安楽死制度化を望む仲間の会

安楽死は基本的人権です。日本で安楽死が認められるよう同志と歩んでいきたいと思います。(produced by 青源凝四=横井宏英)

安楽死反対論に関する批判的考察② 反対論の壮大なる矛盾

前回、安楽死反対論の典型的なロジックの誤りを確認しましたが、今回は別の角度から安楽死反対論の脆弱性を確認したいと思います。

1.社会的配慮(=自己犠牲的精神)礼賛主義との矛盾

「患者等が社会的配慮から安楽死を選択するのはまずい」というのが安楽死反対論の代表的な主張ですが、現実社会には逆に、社会制度として社会的配慮を強いたり、社会的配慮を高く評価したりするものになっている事がいくらでもあります。

 例えば目下、世界の圧倒的な問題になっている新型コロナウィルス関連では、イタリア等の医療崩壊を起こした国で、身体条件で生存能力の低い高齢者や病人よりも、高い若年者に優先的に人工呼吸器が割り当てられるような事が当たり前に行われました。日本でも、医療機関が逼迫する中、「私は人工呼吸器を他の方に譲る」カードのようなものが考案され、倫理的に良いものとして位置づけられています。こうした傾向は自己犠牲礼賛主義とも言えるでしょう。

 ALSなど難病患者が「社会的配慮」によって安楽死を選ぶ行為もこれと何ら変わりません。
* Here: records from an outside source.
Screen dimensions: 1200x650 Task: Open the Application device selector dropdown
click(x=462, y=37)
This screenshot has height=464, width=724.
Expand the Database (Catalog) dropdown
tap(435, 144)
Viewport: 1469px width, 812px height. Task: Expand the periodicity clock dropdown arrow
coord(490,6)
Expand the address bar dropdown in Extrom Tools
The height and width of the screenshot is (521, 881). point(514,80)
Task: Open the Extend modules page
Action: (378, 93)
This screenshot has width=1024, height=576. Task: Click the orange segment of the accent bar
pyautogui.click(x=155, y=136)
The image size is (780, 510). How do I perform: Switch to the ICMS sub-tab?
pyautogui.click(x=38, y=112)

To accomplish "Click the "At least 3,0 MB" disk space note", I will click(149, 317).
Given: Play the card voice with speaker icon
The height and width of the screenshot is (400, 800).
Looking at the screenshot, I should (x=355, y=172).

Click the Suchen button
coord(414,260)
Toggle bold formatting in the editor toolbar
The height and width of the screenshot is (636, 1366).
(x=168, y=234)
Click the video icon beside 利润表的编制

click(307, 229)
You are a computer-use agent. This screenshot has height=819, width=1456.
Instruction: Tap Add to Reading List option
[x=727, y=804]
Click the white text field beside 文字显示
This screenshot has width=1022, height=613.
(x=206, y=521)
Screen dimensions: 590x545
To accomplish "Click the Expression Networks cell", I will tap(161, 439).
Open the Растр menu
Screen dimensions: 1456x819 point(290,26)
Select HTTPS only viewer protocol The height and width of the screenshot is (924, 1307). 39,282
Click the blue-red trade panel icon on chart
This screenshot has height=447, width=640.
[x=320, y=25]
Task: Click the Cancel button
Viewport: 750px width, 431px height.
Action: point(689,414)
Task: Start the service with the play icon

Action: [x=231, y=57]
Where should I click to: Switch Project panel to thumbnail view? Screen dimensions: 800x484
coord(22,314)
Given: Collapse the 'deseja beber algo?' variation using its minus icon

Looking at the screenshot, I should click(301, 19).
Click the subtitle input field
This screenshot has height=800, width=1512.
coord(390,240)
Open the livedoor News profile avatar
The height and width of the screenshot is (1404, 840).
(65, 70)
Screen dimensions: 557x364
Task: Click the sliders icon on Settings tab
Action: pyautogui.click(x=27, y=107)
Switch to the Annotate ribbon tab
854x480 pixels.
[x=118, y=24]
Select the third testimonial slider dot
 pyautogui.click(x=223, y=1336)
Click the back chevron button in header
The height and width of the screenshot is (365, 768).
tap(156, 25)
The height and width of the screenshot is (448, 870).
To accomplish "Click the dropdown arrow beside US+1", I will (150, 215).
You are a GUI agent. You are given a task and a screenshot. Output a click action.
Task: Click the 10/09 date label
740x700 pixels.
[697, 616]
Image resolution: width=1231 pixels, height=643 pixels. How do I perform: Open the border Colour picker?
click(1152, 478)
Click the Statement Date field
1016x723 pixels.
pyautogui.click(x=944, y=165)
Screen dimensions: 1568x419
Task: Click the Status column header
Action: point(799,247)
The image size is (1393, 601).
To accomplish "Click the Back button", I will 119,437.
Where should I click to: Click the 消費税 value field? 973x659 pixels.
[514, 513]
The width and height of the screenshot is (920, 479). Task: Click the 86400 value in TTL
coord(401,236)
そして死にゆく際、呼吸困難等の苦痛を「存分に」味わって逝くのは流石に勘弁して欲しい、という事でせめて安楽死薬を投与してくれと最小限の主張しているだけです。つまり、耐え難い苦痛から逃れたいという理由ではなく、反対論が根拠として挙げる「社会的配慮による安楽死」でさえ、一般的な社会基準と整合するのです。

 仮に反対論者が、「社会的配慮による安楽死」を否定するのであれば、例えば先の医療の優先順位や「譲るカード」についても反対の立場を採用するのでなければ自己矛盾しています。

2.患者団体が患者のニーズに応えない矛盾

難病患者が耐え難い状況を脱するための安楽死制度化が議論に上がる度に、最も反対するのが驚くべきことに患者団体です。

 患者団体が持ち出すロジックが上記及び前回記事で論じた「社会的配慮による安楽死選択」の懸念ですが、一方で確実に存在する「難病患者が耐え難い状況を本質的に脱するために安楽死をしたい」という当たり前のニーズに全く応えらておらず、そうした患者を全面的に無視する形を採っていることは、患者団体のあり方として矛盾しており、強い違和感を覚えざるを得ません。

 医療の限界は至るところにあり、特に治療法のない難病において、生存している限り耐えなければならない苦痛や制約を十分に取り除く事は到底不可能です。そうした状況を認識しながら、十二分に情報を吟味した患者が合理的判断に基づいて安楽死を希望する状況を肯定しないのは、患者に対して不義理であるという他なく、何のための患者団体なのか解りません。

 患者団体であれば、患者のニーズに応える安楽死の導入を主張しつつ、患者の意志が不当に歪められているというケースに対して手当する方法を考えるのが本来あるべき姿といえます。安楽死の意向は自己に関する決定の問題ですから、その決定権が尊重される事がまず重要であり、決定の適切性を懸念するなら手続きでカバーすることを考えるべきなのです。

 患者団体は一刻も早く、患者のための団体になるべきです。